» **DATA FOR THE TASK**

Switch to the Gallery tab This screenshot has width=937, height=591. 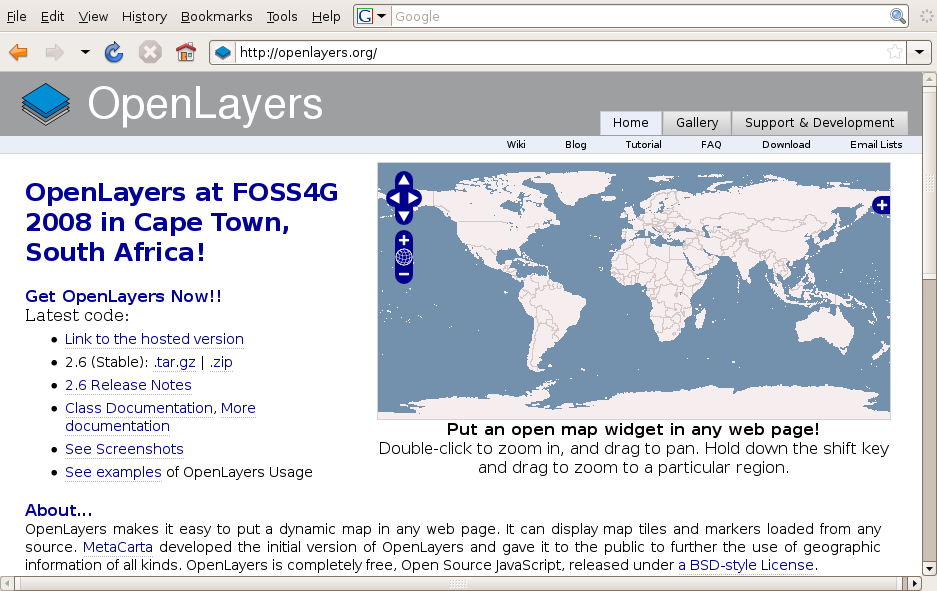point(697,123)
--
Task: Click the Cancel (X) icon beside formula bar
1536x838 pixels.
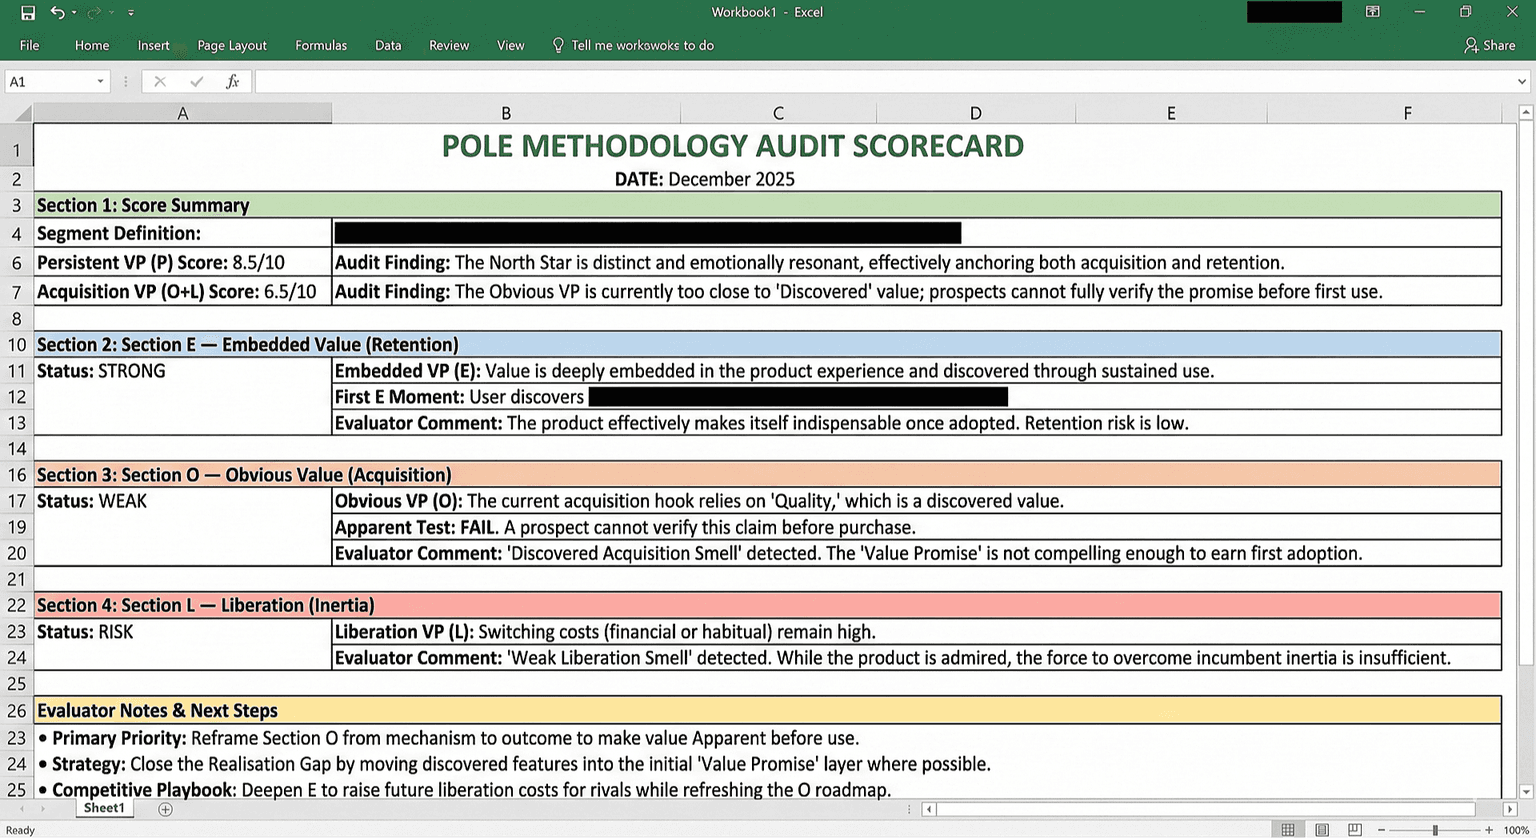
--
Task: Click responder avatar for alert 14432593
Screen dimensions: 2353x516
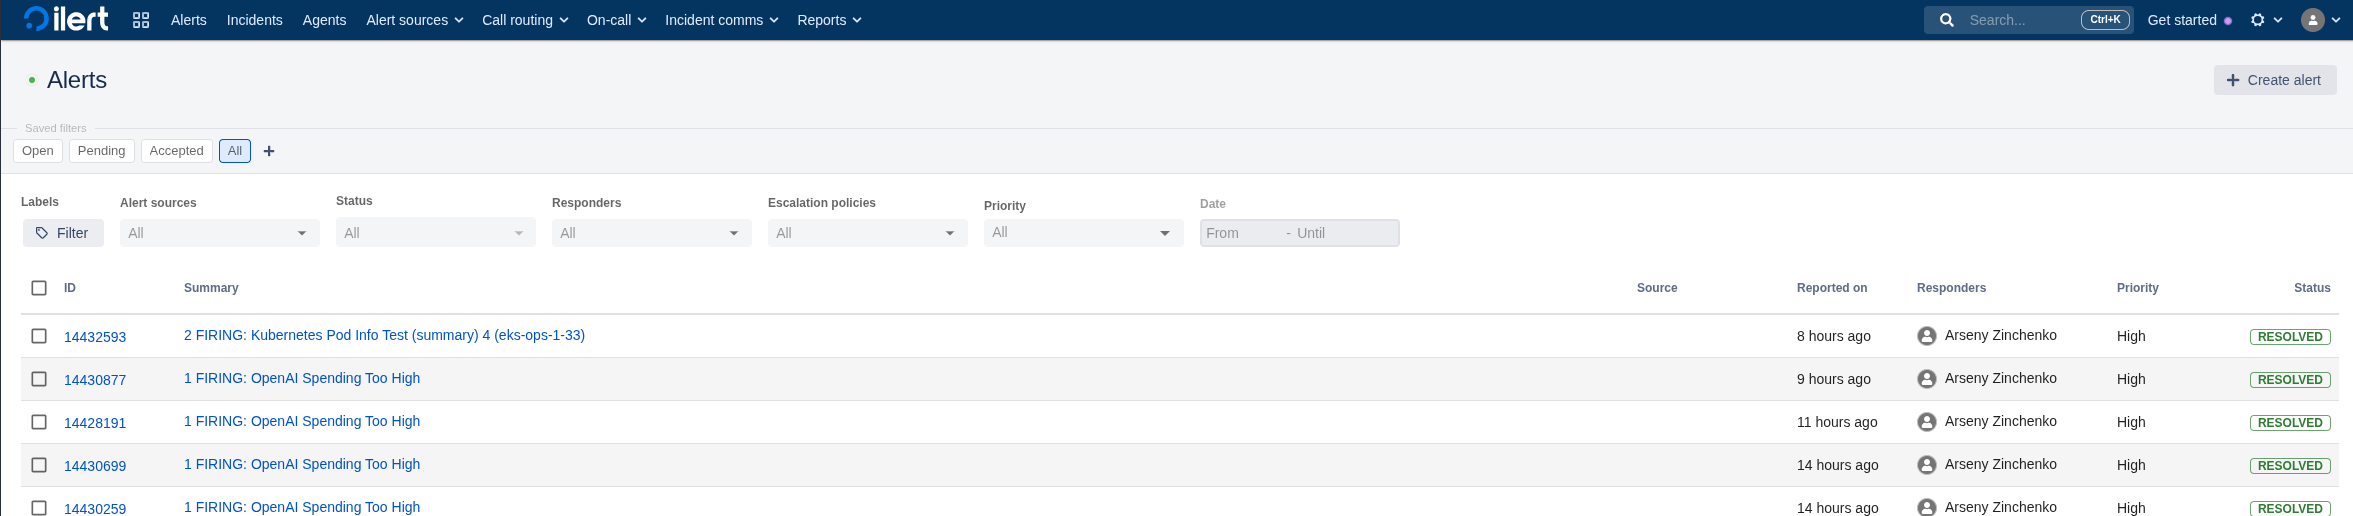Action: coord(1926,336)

» **TASK DESCRIPTION**
Please, from the entries above, set down exactly the lines from the one containing "Task: Click the" through the one containing "1536x838 pixels.", and only those.

» **FINISHED TASK**
Task: Click the Cancel (X) icon beside formula bar
1536x838 pixels.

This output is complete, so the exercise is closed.